The Section 22 order, which will go into effect on Friday in both regions, falls under the Health Protection and Promotion Act, allowing the local public health units to close workplaces while investigations into cases and sources of transmission take place. The move will mandate businesses with five or more COVID-19 cases in the past two weeks to shut down for 10 days. Some workplaces, like health care, may be exempt from full closures.
Gandhi says it feels like a one-size-fits-all solution."
Read the full story from the Star's Danica Samuel and Irelyne Lavery
Wednesday 5:20 a.m.
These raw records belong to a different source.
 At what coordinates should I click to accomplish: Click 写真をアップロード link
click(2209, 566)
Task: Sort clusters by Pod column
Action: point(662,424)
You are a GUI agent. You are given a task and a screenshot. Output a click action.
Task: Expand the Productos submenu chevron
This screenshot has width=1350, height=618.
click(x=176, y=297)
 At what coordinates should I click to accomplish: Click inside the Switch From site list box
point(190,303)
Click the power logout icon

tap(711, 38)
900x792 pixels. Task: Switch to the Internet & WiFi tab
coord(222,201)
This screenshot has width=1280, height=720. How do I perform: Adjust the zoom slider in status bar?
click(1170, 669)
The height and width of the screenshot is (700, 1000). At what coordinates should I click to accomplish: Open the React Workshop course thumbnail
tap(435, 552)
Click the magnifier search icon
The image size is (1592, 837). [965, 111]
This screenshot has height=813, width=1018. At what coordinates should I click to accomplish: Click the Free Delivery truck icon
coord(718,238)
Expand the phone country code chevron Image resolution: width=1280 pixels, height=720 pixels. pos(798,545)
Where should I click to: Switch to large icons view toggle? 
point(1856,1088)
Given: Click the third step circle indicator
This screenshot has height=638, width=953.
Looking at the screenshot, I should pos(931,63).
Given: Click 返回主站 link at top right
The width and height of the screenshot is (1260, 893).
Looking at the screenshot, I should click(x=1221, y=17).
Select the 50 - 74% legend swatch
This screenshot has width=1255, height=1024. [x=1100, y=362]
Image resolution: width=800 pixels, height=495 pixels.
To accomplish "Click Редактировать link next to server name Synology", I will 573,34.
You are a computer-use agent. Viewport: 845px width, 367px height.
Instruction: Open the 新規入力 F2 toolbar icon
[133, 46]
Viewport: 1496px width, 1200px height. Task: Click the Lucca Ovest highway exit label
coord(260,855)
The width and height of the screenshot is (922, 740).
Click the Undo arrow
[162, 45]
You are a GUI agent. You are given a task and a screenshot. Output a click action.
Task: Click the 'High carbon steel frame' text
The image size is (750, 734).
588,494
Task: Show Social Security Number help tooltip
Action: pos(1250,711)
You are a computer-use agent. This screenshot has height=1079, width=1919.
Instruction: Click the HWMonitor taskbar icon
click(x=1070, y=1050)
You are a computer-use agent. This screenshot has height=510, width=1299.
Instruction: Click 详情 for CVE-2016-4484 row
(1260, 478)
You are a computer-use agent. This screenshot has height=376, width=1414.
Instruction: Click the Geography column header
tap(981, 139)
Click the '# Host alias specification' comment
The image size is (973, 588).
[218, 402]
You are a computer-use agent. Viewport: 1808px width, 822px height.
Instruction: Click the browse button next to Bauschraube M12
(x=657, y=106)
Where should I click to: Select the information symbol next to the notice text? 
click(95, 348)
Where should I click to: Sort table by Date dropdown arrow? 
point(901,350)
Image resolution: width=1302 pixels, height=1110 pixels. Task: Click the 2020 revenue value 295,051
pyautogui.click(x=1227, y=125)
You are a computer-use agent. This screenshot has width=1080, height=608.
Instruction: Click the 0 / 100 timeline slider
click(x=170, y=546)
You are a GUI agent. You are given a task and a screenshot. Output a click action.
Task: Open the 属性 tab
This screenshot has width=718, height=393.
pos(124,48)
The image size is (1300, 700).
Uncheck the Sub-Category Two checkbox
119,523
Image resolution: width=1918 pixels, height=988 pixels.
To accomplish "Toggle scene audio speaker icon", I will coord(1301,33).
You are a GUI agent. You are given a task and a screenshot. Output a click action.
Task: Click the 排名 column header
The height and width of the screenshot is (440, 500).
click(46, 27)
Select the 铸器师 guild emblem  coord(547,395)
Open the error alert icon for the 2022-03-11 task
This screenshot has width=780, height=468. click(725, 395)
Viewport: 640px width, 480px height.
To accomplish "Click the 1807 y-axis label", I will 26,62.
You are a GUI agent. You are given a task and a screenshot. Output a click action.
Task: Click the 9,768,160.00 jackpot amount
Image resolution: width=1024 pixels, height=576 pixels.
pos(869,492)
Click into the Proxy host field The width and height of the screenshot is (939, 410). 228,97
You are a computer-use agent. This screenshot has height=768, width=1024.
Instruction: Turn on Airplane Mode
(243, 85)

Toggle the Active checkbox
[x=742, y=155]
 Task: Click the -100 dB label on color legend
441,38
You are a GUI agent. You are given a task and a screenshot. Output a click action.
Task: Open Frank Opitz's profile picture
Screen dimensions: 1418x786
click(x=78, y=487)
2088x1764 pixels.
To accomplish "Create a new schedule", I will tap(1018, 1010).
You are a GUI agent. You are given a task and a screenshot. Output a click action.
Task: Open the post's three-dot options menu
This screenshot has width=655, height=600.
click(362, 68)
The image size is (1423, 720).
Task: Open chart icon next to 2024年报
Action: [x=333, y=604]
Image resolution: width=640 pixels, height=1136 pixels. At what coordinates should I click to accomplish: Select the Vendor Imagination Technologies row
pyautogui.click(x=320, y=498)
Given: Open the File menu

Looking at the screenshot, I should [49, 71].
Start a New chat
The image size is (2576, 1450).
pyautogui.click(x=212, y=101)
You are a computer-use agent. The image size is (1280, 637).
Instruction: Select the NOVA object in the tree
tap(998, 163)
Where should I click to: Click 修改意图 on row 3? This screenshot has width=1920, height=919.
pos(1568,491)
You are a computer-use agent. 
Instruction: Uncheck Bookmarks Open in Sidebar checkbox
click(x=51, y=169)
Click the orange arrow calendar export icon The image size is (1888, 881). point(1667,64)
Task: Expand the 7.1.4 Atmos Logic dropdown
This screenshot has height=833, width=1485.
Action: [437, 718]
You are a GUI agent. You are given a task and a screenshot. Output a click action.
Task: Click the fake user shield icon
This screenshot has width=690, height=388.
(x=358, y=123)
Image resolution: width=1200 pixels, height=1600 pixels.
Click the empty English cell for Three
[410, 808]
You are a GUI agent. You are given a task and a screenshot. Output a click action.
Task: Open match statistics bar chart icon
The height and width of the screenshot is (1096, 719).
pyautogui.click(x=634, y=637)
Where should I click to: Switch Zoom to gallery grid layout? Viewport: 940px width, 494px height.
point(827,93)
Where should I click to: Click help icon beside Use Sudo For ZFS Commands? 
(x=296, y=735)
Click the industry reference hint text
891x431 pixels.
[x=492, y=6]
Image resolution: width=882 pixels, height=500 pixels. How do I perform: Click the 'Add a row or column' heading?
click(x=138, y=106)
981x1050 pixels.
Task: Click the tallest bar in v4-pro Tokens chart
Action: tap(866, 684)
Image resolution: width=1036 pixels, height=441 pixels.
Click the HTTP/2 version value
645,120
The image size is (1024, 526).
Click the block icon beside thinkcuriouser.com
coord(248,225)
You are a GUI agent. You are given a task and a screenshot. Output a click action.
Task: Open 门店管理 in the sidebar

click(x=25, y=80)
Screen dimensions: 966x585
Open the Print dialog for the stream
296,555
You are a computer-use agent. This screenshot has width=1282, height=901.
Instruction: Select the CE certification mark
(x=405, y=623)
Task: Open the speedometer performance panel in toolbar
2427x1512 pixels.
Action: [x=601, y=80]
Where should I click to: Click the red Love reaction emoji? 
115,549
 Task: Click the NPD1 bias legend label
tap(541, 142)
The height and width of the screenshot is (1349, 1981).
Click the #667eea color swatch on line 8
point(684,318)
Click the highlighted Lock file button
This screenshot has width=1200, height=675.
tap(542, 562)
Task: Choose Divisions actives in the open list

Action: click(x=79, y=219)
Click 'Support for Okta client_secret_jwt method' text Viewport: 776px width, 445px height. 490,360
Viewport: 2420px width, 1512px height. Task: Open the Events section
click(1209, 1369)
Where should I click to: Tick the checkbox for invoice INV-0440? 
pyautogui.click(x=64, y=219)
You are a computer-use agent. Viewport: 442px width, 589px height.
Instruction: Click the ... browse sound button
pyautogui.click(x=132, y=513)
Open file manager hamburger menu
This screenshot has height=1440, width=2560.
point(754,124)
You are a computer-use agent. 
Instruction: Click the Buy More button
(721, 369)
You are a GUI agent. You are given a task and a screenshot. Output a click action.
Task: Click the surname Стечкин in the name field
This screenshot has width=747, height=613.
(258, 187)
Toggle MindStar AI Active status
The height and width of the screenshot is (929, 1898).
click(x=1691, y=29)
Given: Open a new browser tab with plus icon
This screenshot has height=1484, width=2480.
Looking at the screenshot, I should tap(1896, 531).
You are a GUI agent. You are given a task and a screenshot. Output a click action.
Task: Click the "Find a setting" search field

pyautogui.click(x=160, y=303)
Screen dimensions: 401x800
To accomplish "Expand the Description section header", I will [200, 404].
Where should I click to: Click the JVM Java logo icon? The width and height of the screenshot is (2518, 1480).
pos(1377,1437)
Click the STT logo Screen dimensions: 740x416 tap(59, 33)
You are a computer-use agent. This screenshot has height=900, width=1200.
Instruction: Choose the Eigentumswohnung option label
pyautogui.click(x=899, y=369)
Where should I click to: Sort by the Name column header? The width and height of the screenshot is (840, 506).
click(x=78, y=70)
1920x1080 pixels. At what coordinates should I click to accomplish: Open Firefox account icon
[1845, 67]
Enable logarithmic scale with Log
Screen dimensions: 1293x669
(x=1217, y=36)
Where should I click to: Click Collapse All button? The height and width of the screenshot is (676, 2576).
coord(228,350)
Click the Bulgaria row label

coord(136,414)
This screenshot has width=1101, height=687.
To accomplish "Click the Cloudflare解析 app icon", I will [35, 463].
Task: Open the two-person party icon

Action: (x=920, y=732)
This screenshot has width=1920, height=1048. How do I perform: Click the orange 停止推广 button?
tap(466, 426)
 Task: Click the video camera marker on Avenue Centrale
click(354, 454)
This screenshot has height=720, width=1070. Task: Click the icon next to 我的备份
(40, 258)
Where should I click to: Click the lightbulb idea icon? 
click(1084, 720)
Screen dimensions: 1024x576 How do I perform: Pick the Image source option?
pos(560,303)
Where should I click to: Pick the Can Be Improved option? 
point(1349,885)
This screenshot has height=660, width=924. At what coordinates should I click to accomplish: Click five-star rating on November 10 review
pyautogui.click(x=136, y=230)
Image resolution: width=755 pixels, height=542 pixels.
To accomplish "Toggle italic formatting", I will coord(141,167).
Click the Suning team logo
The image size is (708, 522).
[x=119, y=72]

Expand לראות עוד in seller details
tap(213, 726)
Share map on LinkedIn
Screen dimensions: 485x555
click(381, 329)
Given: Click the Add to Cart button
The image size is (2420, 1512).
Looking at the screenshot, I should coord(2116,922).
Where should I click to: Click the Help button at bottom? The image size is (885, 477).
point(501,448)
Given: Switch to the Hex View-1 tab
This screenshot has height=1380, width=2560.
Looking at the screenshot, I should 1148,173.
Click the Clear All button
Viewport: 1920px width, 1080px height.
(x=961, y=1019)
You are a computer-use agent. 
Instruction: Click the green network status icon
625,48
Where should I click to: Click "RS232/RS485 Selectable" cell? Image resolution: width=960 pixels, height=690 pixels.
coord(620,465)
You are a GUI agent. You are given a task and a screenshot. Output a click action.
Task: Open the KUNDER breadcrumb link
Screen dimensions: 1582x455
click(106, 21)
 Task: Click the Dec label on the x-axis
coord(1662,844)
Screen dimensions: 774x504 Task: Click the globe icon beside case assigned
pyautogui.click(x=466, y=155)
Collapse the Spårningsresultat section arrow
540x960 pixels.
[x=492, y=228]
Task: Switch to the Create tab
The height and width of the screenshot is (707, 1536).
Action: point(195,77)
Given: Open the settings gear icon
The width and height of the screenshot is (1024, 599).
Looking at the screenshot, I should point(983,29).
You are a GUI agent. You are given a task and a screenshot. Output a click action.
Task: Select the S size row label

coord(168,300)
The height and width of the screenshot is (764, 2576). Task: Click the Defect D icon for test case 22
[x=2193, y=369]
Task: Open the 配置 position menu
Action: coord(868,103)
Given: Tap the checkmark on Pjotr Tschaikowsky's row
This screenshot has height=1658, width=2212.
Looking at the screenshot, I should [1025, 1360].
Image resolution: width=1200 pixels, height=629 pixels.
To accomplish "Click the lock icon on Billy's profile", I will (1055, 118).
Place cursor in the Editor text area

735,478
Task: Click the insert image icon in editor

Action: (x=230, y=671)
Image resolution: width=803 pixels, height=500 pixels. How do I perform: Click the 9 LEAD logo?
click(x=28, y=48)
Wednesday's drive-through vaccination appointments at Canada's Wonderland have been cancelled in light of a forecast of snow.
The appointments have been rebooked for Friday at the same time as the original appointments, said a statement Tuesday from York Region.
Environment Canada said four to eight centimetres of snow is expected to fall across the GTA on Tuesday going into Wednesday afternoon.
Those with rescheduled appointments will be contacted by email or phone.
The amusement park has been administering shots at its vaccination clinic for almost a month.
Some 87.6 per cent of York Region residents aged 80 and older and 85.6 per cent of those aged 75 to 79 have received at least one dose, according to the regional site's interactive database.
Read the full story from the Star's Cheyenne Bholla
11:25 p.m.: Premier Doug Ford is isolating at home in Toronto after an aide tested positive for COVID-19.
Today, a member of Premier Ford's staff who came into close contact with him yesterday was tested for COVID-19 after learning that they had been at risk of exposure," the premier's office said at 10:40 p.m. Tuesday.
This evening, the staff member received a positive result. Immediately upon learning that this staff member was even at risk of exposure, the premier left the legislature to be tested," his office said.
While his test results have returned negative, the premier will follow all public health advice for close contacts of positive cases, including isolating. He will do so in Toronto."
Read the full story here: Doug Ford in isolation after aide tests positive for COVID-19
10:36 p.m.: Hawaii officials will allow state residents who have been fully vaccinated against the coronavirus to skip pre-travel testing and quarantine requirements for flights between islands.
Hawaii becomes the second state in the nation after New York to implement a vaccination verification program, state officials said at a news conference Tuesday.
The plan does not change anyone's ability to travel and avoid quarantine by testing, as is currently required for trans-Pacific and inter-island travel, but adds another option for Hawaii residents who are 14 days past their final vaccination shot. People must have received their shots in the state to be eligible for the exemption.
Hawaii Gov. David Ige said the state hopes to add the option for trans-Pacific travellers this summer, but wants to test the program among island residents first.